Hors du statut d’aide familial, l’entraide familiale fait l’objet d’une simple tolérance, sans encadrement législatif et doit revêtir un caractère exceptionnel, ce qui exclut des tâches régulières telles que participer à une récolte.

C’est la raison pour laquelle la présente proposition de loi autorise la mise en place d’une entraide familiale bénévole pour les récoltes agricoles.

La solution la plus adaptée consiste à inscrire dans la loi, sur le modèle de l’entraide entre agriculteurs, la faculté de recourir à l’entraide familiale bénévole pour procéder aux vendanges ou récoltes maraichères sans versement de rémunération, cotisations et autres impôts (taxe sur valeur ajoutée, contribution économique territoriale, etc.) moyennant une assurance en cas d’accident.

La taille maximale des exploitations concernées serait déterminée par arrêté du représentant de l’État dans le département. Cela permet d’ajuster le plafond effectif aux spécificités des régions viticoles et agricoles.

Contrairement à l’entraide entre agriculteurs, où cette responsabilité pèse sur le prestataire qui offre son aide, l’exploitant bénéficiant de l’aide familiale bénévole serait responsable des dommages survenus en cas d’accident du travail. Il pourrait donc avoir recours à une assurance.

Pour prévenir de tout abus, une déclaration préalable à l’autorité responsable devra être faite par l’agriculteur dans un délai d’un mois.

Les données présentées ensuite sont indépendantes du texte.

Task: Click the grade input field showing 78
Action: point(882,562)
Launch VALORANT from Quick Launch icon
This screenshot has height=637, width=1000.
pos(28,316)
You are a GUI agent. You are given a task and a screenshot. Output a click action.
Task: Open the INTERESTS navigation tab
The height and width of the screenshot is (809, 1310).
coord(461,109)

Ce dispositif n’étant pas sans conséquence sur les cotisations à percevoir par les organismes de sécurité sociale, le gage correspondant est prévu à l’article 2.


proposition de loi

Article 1er

Le chapitre V du titre II du livre III du code rural et de la pêche maritime est ainsi modifié :

1° L’intitulé est complété par les mots : « et l’entraide familiale bénévole » ;

2° Après l’article L. 325‑1, il est inséré un article L. 325‑1‑1 ainsi rédigé :

« Art. L. 32511. – L’entraide familiale bénévole se définit par la participation volontaire à des activités agricoles d’ascendant, de descendant ou de collatéraux de l’exploitant, ainsi que de leurs conjoints. Elle n’emporte aucun engagement vis‑à‑vis de l’exploitant des personnes qui prêtent leur concours.

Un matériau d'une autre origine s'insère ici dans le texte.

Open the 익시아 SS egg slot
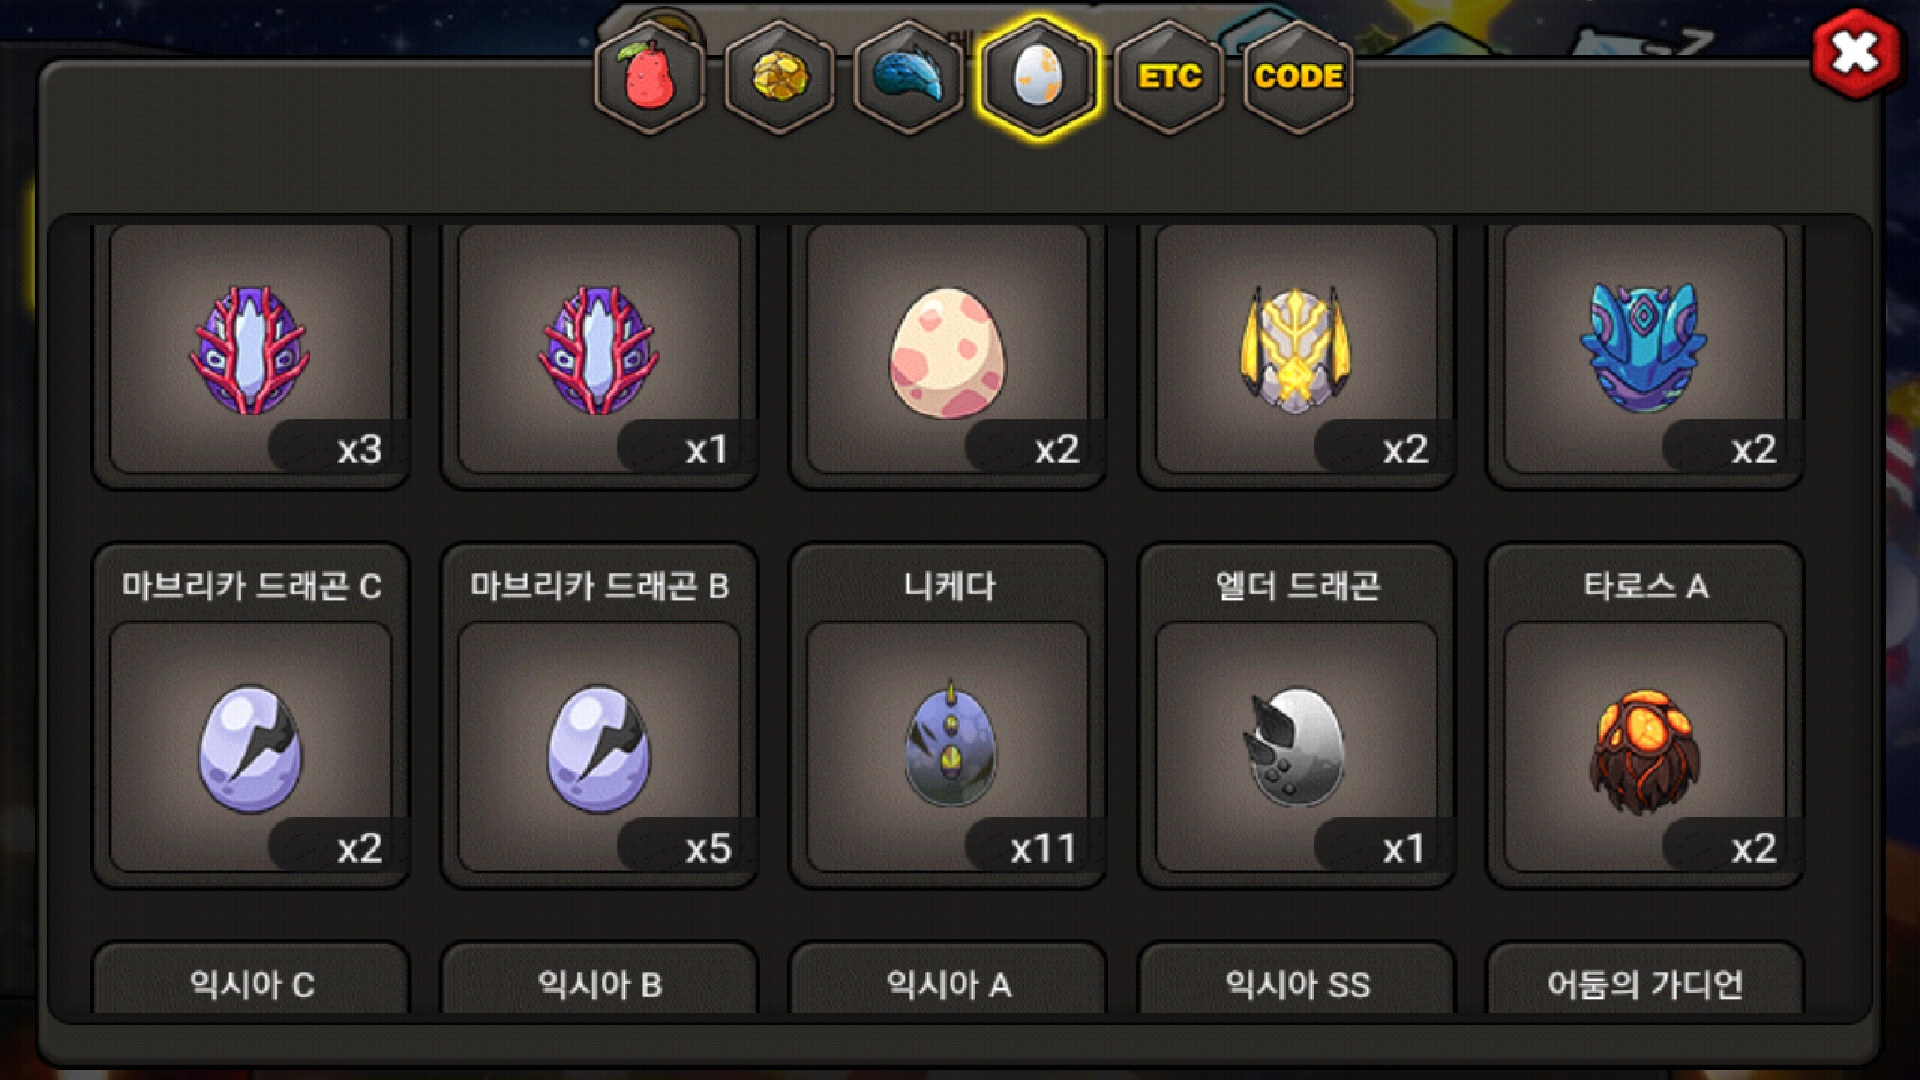The height and width of the screenshot is (1080, 1920). tap(1297, 979)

« Elle est occasionnelle et temporaire.

« Elle constitue un contrat à titre gratuit, même lorsque l’exploitant rembourse à ces personnes tout ou partie des frais engagés par elles.

« Dans une exploitation, l’entraide familiale bénévole ne peut être réalisée que dans les exploitations dont la superficie totale maximale est déterminée par arrêté du représentant de l’État dans le département, et qui ont fait l’objet d’une déclaration préalable auprès de l’autorité administrative compétente.

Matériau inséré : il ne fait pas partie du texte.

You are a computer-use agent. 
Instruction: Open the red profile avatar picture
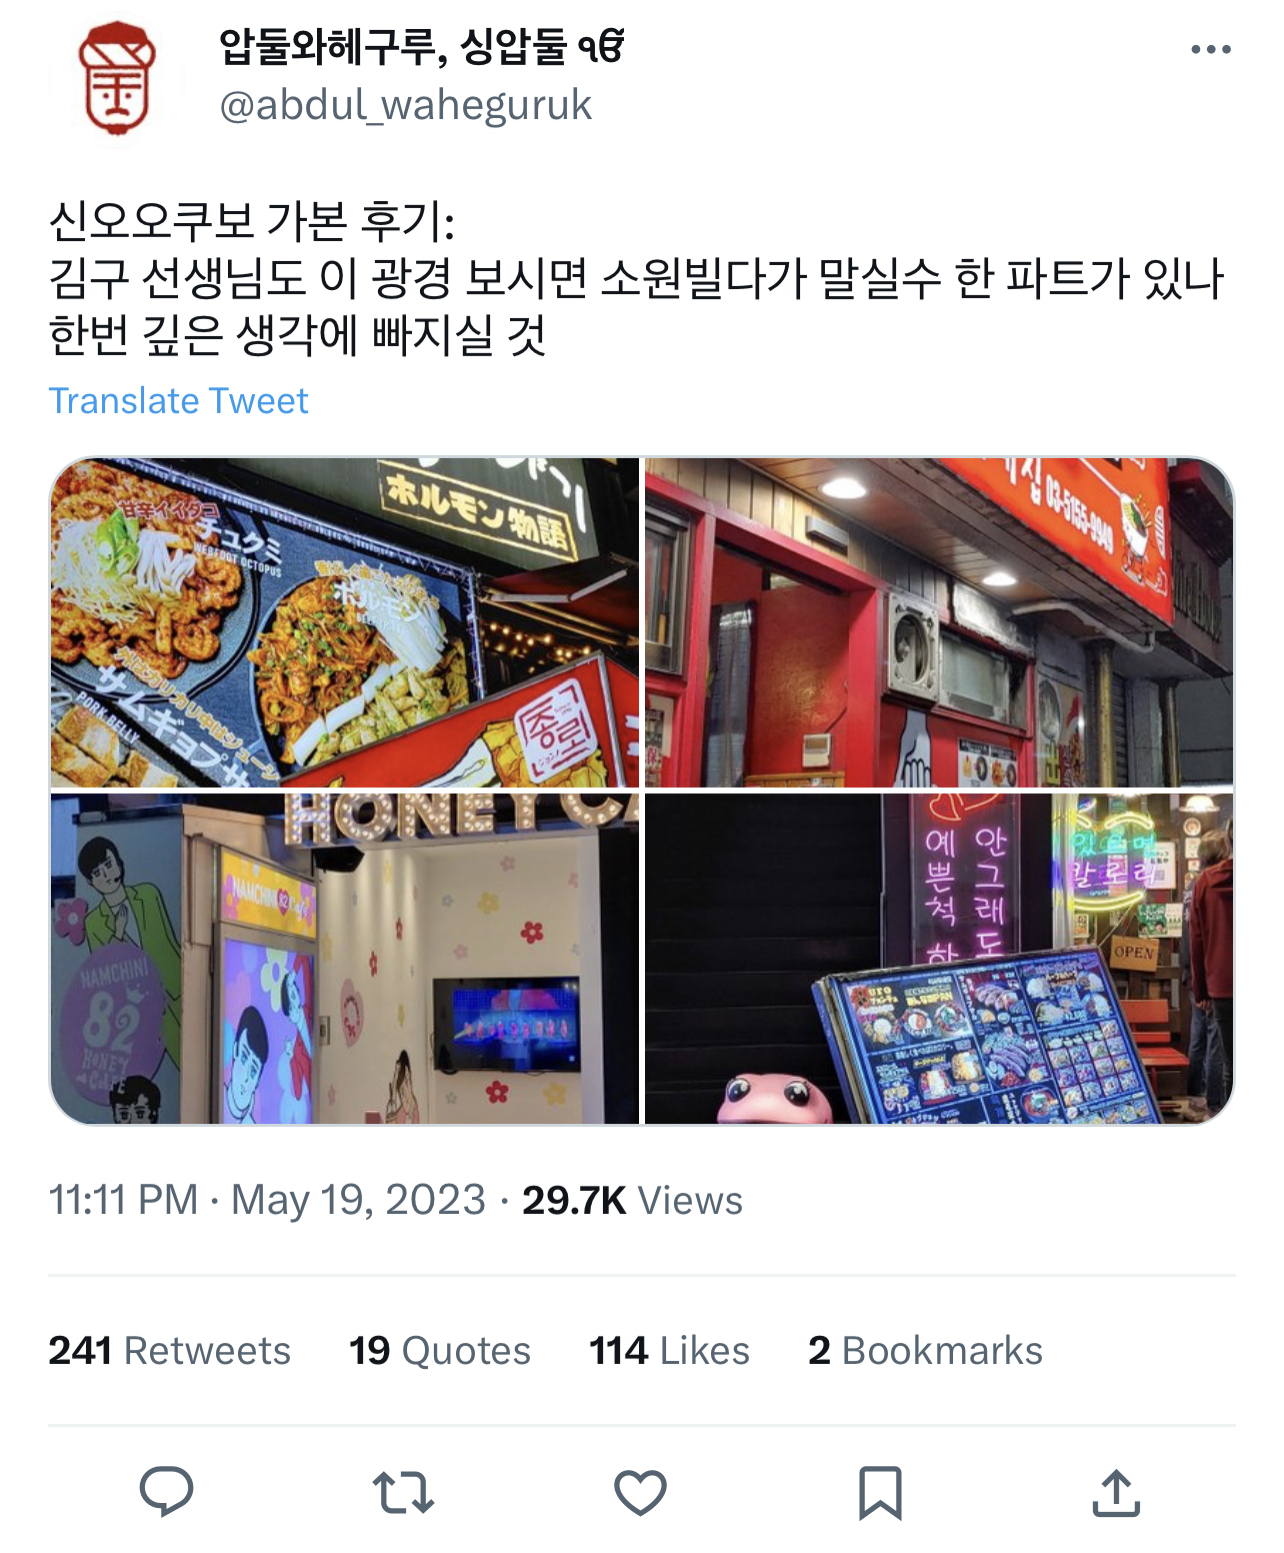click(x=117, y=80)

« Préalablement à l’utilisation de l’entraide familiale bénévole, l’exploitant adresse à l’autorité responsable une déclaration comprenant le nom, le prénom, le lien de filiation et la durée du concours des personnes concernées. Cette déclaration est faite par lettre recommandée avec accusé de réception. L’absence de réponse dans un délai d’un mois vaut acceptation de l’application des dispositions du présent article.

« Par dérogation à l’article L. 325‑3, l’exploitant est responsable des accidents du travail survenus à toute personne lui apportant une entraide bénévole ainsi que des dommages occasionnés par elle. Il doit en conséquence contracter l’assurance prévue au dernier alinéa de l’article L. 325‑3. »

Article 2

Les pertes de recettes susceptibles de résulter de la présente loi pour les collectivités territoriales, l’État et les organismes de sécurité sociale sont compensées, respectivement et à due concurrence, par la majoration de la dotation globale de fonctionnement et la création des taxes additionnelles aux droits prévus aux articles 575 et 575 A du code général des impôts.